A Fake New World
AI’s assault on learning and freedom as we watch helplessly
February 23rd, 2023By Jim Towey
While the United States government shoots down spy balloons (at a half million dollars a pop), Microsoft, Google, Meta, Apple and other AI developers are marching forward with their technological innovations, unchallenged, changing American work, education, social relationships, and personal autonomy. What they are doing threatens a hostile takeover of American life and human individuality.
Fake “full disclosure”
You likely have seen the media attention around the sudden release of ChatGPT. OpenAI, the company which developed this breakthrough, describes what they did as simply “optimizing language models for dialogue,” whatever that means. And how did they do it? I excerpt here some of their explanation so that you can see how deceit and obfuscation can masquerade as full disclosure: “We trained this model using Reinforcement Learning from Human Feedback (RLHF), using the same methods as InstructGPT, but with slight differences in the data collection setup. We trained an initial model using supervised fine-tuning: human AI trainers provided conversations in which they played both sides—the user and an AI assistant. We gave the trainers access to model-written suggestions to help them compose their responses. We mixed this new dialogue dataset with the InstructGPT dataset, which we transformed into a dialogue format.

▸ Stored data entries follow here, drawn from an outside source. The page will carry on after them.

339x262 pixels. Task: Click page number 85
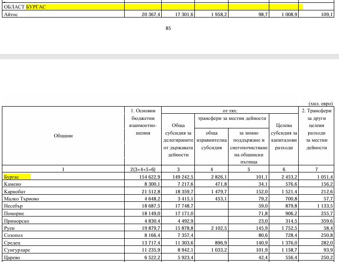[168, 28]
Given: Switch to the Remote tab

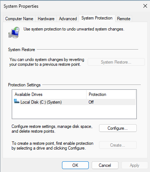Looking at the screenshot, I should pyautogui.click(x=124, y=19).
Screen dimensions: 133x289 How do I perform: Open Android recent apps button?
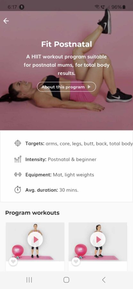29,280
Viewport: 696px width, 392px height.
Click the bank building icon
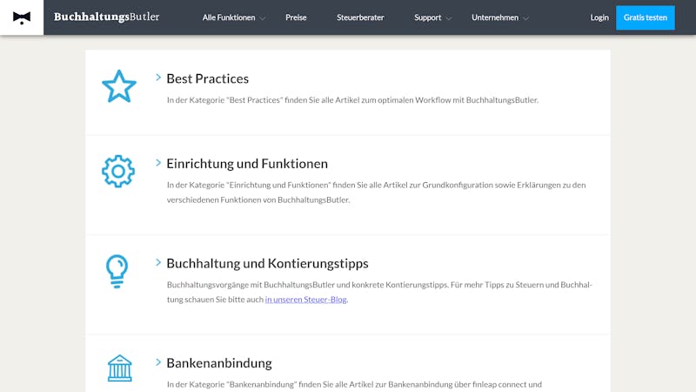point(120,368)
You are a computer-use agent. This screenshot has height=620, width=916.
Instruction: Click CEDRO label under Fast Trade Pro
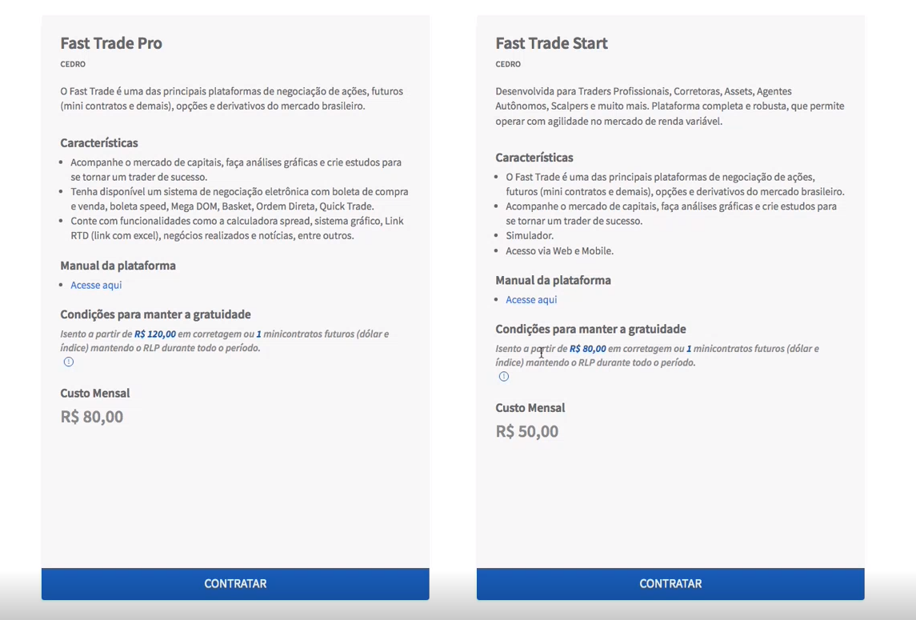[73, 64]
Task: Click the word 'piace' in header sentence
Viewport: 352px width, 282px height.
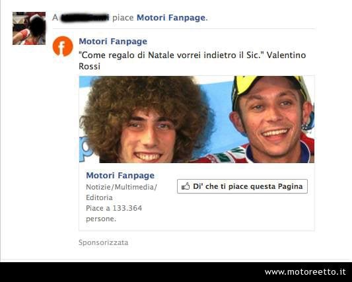Action: pos(123,18)
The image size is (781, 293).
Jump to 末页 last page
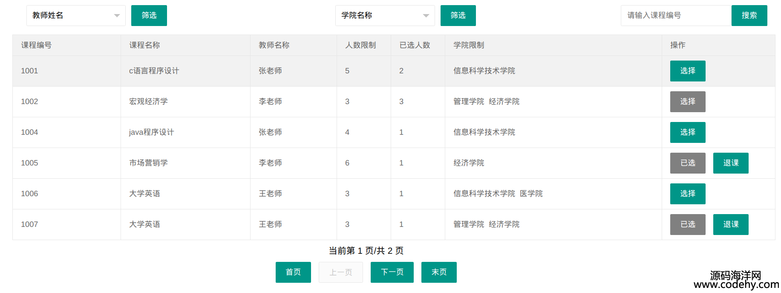(439, 272)
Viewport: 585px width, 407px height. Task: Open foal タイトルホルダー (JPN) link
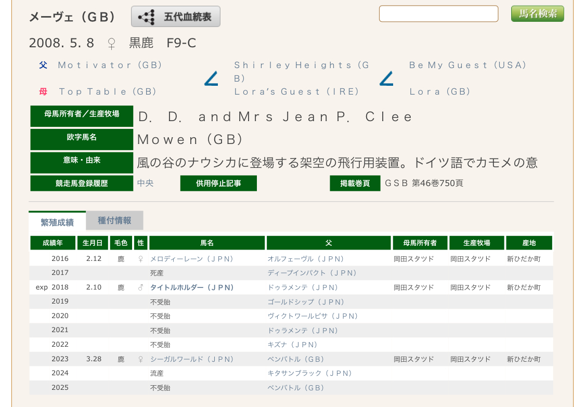192,287
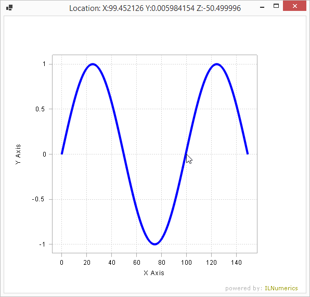The width and height of the screenshot is (310, 297).
Task: Open the ILNumerics link
Action: tap(281, 288)
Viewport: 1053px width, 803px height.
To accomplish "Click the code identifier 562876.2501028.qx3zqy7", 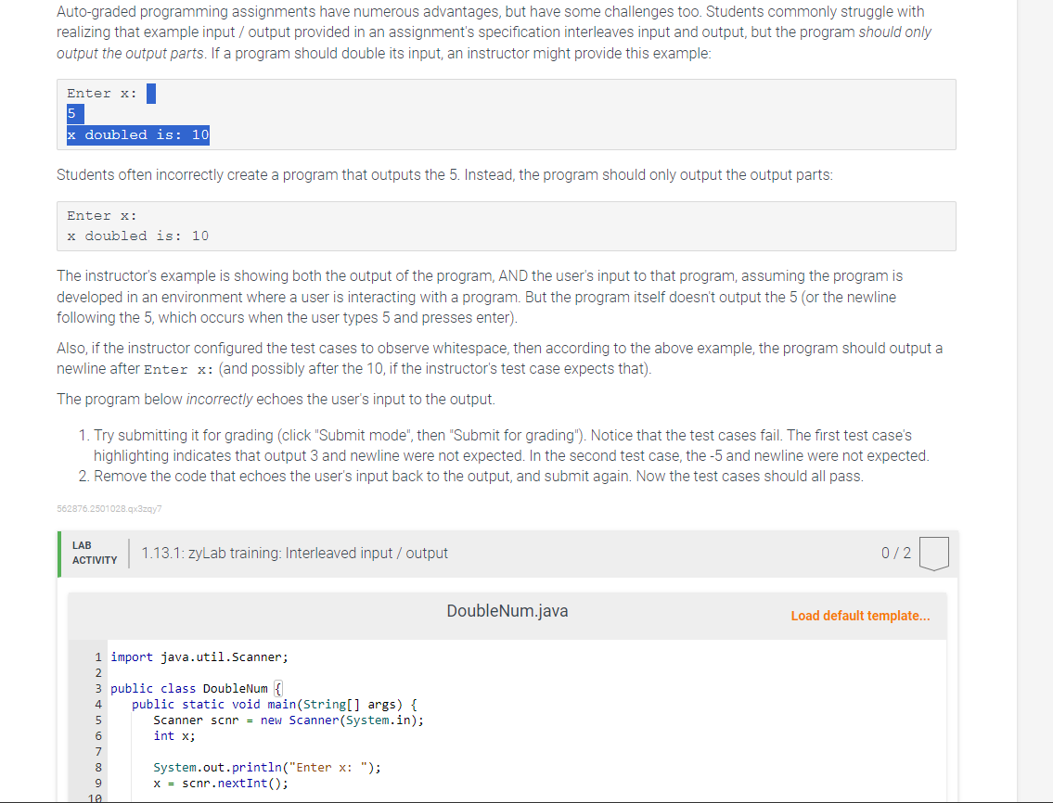I will click(109, 508).
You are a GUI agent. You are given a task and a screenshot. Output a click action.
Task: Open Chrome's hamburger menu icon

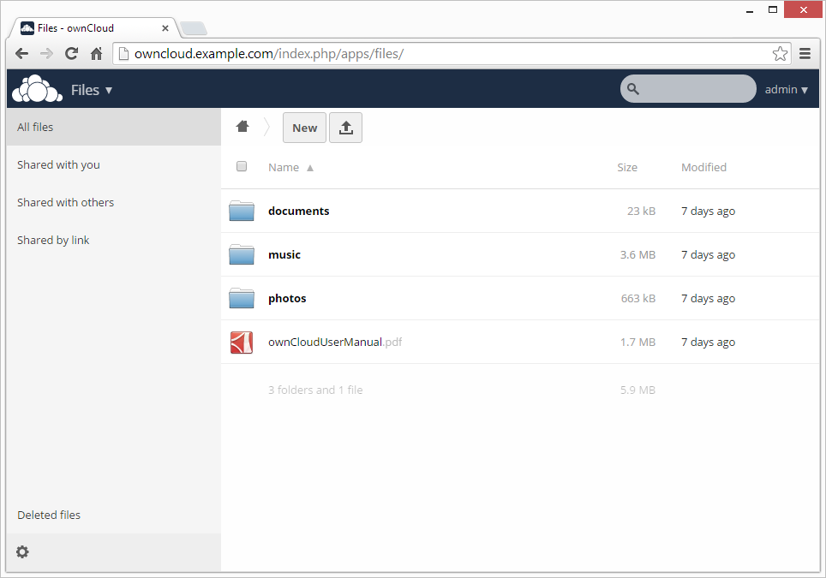pyautogui.click(x=805, y=54)

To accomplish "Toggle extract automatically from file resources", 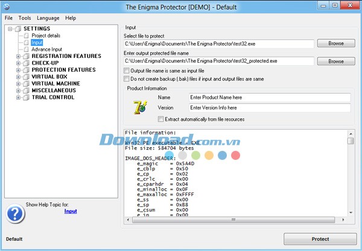I will pos(160,119).
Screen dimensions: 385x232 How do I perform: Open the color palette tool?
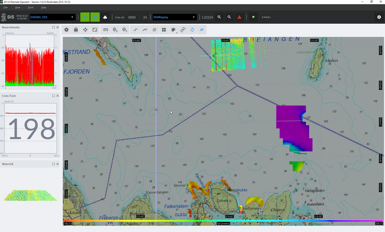click(173, 30)
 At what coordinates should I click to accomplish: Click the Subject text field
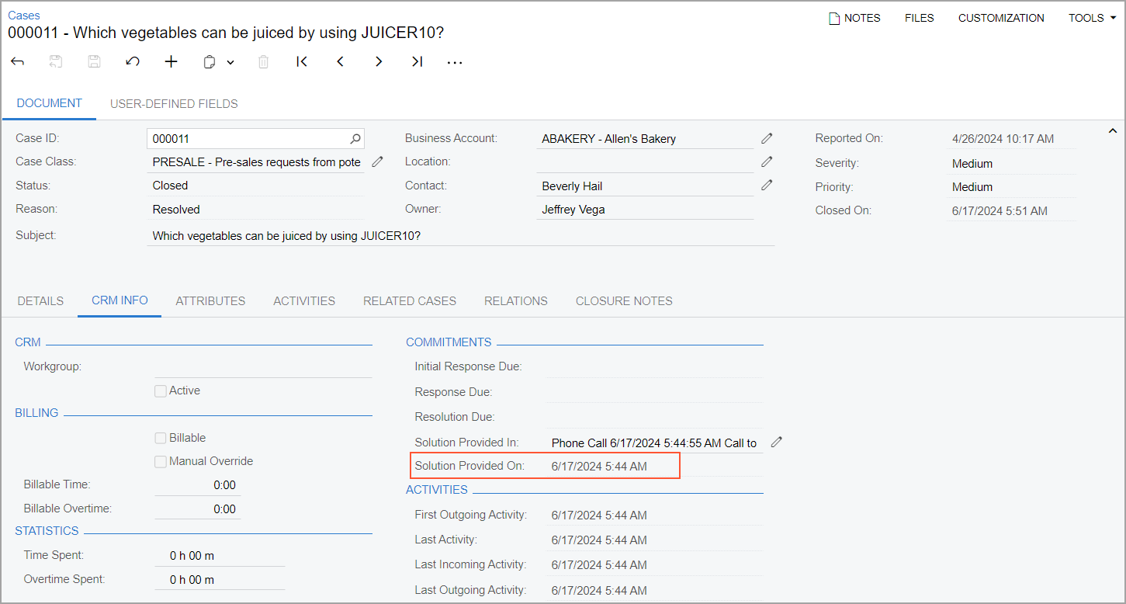pyautogui.click(x=459, y=235)
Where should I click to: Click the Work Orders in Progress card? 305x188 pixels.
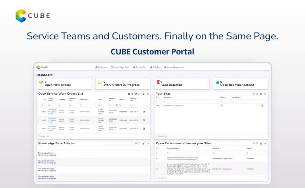[x=124, y=83]
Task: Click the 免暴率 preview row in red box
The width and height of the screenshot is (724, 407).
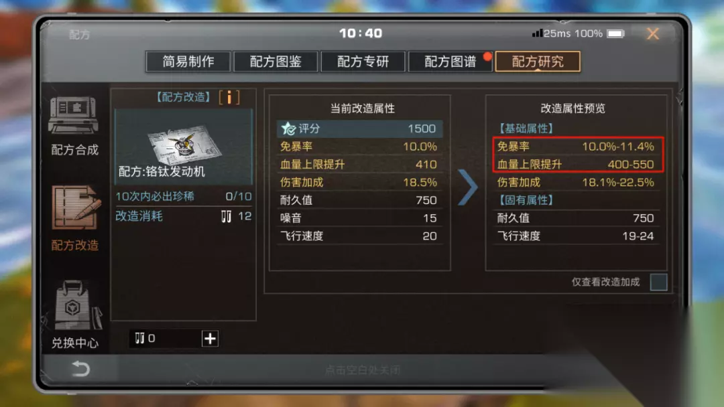Action: [x=576, y=147]
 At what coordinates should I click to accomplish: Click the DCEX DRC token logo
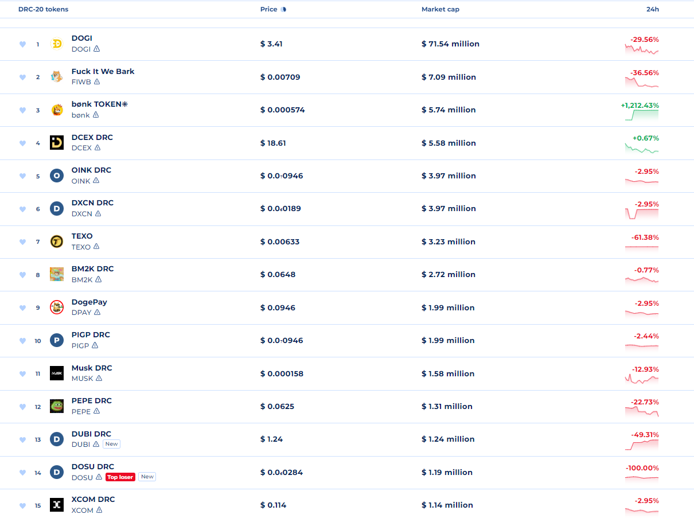coord(56,143)
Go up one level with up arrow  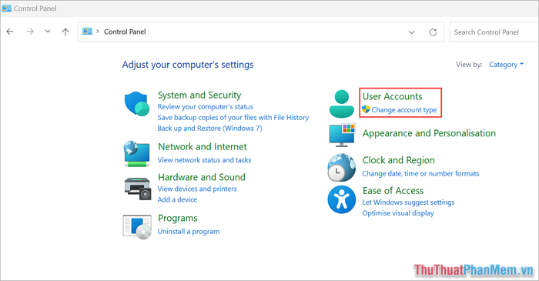(x=65, y=32)
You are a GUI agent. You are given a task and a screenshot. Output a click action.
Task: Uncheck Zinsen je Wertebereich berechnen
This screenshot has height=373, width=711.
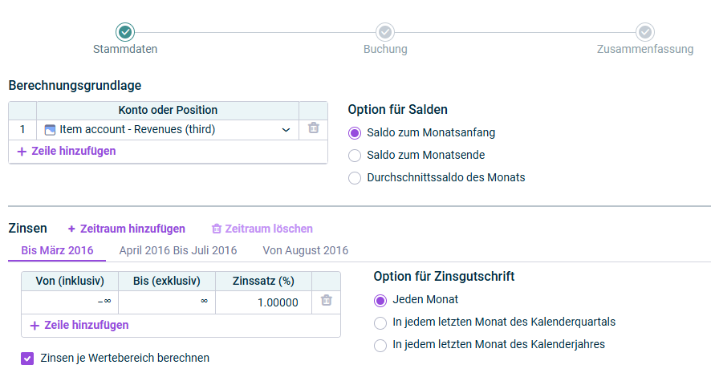[27, 359]
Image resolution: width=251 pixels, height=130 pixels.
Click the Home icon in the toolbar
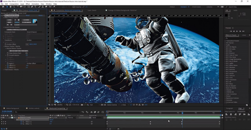[x=3, y=7]
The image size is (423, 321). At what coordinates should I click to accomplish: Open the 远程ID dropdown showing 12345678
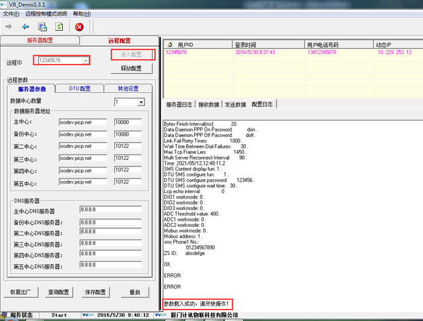tap(86, 61)
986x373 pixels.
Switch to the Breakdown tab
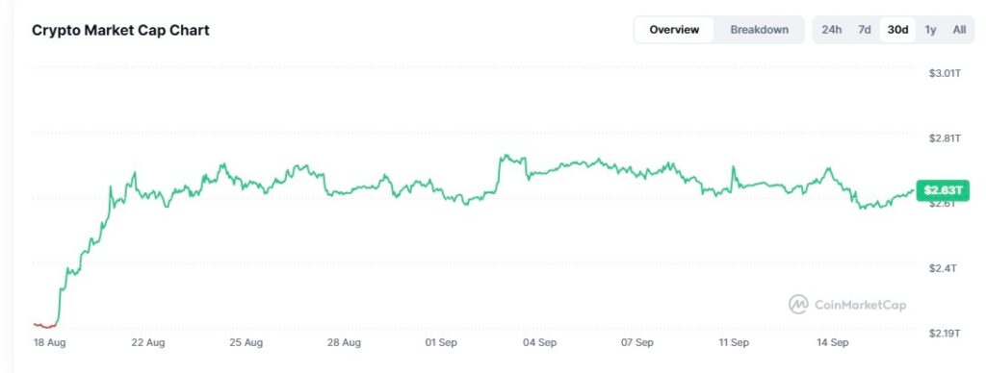(x=759, y=30)
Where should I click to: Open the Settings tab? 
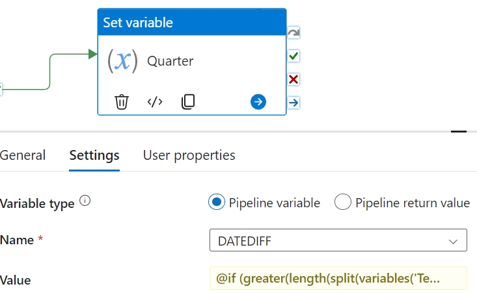tap(94, 155)
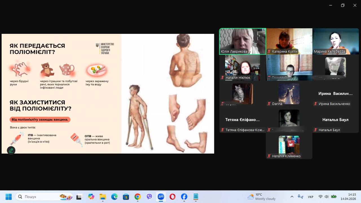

To create a reward model for reinforcement learning, we needed to collect comparison data, which consisted of two or more model responses ranked by quality. To collect this data, we took conversations that AI trainers had with the chatbot. We randomly selected a model-written message, sampled several alternative completions, and had AI trainers rank them. Using these reward models, we can fine-tune the model using Proximal Policy Optimization. We performed several iterations of this process.”
Got all that?
Another explanation, dumbed down a bit, says: “Chat bots like GPT are powered by large amounts of data and computing techniques to make predictions to string words together in a meaningful way. They not only tap into a vast amount of vocabulary and information, but also understand words in context. This helps them mimic speech patterns while dispatching an encyclopedic knowledge.”
Here is my translation of all of this: the high-tech gods created a robot that is so skilled in writing and conversation that it can pass itself off as a human – no, as the smartest, most gifted human ever.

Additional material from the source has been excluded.